> **YOUR ASSIGNMENT**:
Retype, without alteration, each line from the line containing "Task: Collapse open" to the final line of the records.

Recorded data
=-=-=
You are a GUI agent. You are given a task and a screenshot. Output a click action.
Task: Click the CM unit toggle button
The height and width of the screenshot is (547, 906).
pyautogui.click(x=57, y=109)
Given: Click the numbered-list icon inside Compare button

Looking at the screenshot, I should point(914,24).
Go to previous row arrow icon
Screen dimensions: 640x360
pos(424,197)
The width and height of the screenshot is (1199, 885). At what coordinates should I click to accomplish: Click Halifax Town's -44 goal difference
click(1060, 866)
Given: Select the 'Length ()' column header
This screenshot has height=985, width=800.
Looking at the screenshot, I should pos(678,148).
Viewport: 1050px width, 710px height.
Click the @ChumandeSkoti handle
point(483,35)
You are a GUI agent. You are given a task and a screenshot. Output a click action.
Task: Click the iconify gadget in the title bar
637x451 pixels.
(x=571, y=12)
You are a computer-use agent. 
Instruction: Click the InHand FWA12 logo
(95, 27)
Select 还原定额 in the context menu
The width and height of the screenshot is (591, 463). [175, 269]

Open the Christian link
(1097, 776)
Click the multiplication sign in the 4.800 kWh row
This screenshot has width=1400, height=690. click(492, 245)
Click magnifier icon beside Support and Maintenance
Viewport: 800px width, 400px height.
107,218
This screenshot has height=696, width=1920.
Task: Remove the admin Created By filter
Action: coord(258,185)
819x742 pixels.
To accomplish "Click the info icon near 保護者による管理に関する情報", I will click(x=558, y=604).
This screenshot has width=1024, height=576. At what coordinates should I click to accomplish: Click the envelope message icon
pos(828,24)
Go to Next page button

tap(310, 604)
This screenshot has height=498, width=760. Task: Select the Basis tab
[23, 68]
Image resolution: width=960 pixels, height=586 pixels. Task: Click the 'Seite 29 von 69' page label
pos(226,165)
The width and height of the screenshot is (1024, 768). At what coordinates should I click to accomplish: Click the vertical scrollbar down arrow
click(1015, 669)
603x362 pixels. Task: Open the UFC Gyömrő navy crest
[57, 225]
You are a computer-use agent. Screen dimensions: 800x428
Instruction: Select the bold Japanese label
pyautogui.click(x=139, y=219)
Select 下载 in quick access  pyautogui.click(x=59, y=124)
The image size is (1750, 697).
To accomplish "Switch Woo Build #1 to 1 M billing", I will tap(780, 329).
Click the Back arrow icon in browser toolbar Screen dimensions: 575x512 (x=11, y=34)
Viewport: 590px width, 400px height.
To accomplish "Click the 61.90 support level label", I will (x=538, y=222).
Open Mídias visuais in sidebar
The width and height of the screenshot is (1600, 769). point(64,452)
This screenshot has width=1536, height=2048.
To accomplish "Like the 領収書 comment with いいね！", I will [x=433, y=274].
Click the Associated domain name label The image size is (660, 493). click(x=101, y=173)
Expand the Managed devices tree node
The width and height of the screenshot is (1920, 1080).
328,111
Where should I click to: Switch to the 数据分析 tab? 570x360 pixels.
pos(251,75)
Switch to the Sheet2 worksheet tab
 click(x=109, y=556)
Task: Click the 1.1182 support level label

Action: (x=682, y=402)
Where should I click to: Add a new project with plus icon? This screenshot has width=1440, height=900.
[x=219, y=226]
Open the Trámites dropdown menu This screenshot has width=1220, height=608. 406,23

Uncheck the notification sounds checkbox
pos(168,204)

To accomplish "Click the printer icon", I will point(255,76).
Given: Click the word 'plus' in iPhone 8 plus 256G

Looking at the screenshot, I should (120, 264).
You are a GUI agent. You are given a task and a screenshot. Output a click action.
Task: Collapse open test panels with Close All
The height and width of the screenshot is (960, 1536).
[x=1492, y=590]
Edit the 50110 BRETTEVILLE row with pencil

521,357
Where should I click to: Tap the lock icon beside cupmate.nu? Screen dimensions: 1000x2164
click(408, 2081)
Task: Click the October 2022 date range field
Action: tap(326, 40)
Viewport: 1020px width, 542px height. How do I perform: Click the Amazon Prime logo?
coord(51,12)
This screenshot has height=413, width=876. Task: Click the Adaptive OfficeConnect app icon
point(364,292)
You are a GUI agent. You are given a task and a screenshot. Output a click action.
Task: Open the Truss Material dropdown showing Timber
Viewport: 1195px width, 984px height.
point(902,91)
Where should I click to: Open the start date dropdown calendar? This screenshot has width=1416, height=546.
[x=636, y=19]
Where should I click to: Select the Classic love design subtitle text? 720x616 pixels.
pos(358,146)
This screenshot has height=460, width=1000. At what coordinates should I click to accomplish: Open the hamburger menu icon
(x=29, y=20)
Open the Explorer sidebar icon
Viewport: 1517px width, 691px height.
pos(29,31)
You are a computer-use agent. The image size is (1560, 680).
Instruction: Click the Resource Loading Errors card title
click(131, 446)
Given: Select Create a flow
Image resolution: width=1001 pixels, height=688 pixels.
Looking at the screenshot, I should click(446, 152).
=-=-=
> **SOLUTION FOR THIS TASK**:
Task: Collapse open test panels with Close All
The height and width of the screenshot is (960, 1536).
[x=1492, y=590]
Edit the 50110 BRETTEVILLE row with pencil

521,357
Where should I click to: Tap the lock icon beside cupmate.nu? Screen dimensions: 1000x2164
click(408, 2081)
Task: Click the October 2022 date range field
Action: tap(326, 40)
Viewport: 1020px width, 542px height. How do I perform: Click the Amazon Prime logo?
coord(51,12)
This screenshot has height=413, width=876. Task: Click the Adaptive OfficeConnect app icon
point(364,292)
You are a GUI agent. You are given a task and a screenshot. Output a click action.
Task: Open the Truss Material dropdown showing Timber
Viewport: 1195px width, 984px height.
point(902,91)
Where should I click to: Open the start date dropdown calendar? This screenshot has width=1416, height=546.
[x=636, y=19]
Where should I click to: Select the Classic love design subtitle text? 720x616 pixels.
pos(358,146)
This screenshot has height=460, width=1000. At what coordinates should I click to accomplish: Open the hamburger menu icon
(x=29, y=20)
Open the Explorer sidebar icon
Viewport: 1517px width, 691px height.
pos(29,31)
You are a computer-use agent. The image size is (1560, 680).
Instruction: Click the Resource Loading Errors card title
click(131, 446)
Given: Select Create a flow
Image resolution: width=1001 pixels, height=688 pixels.
Looking at the screenshot, I should click(446, 152).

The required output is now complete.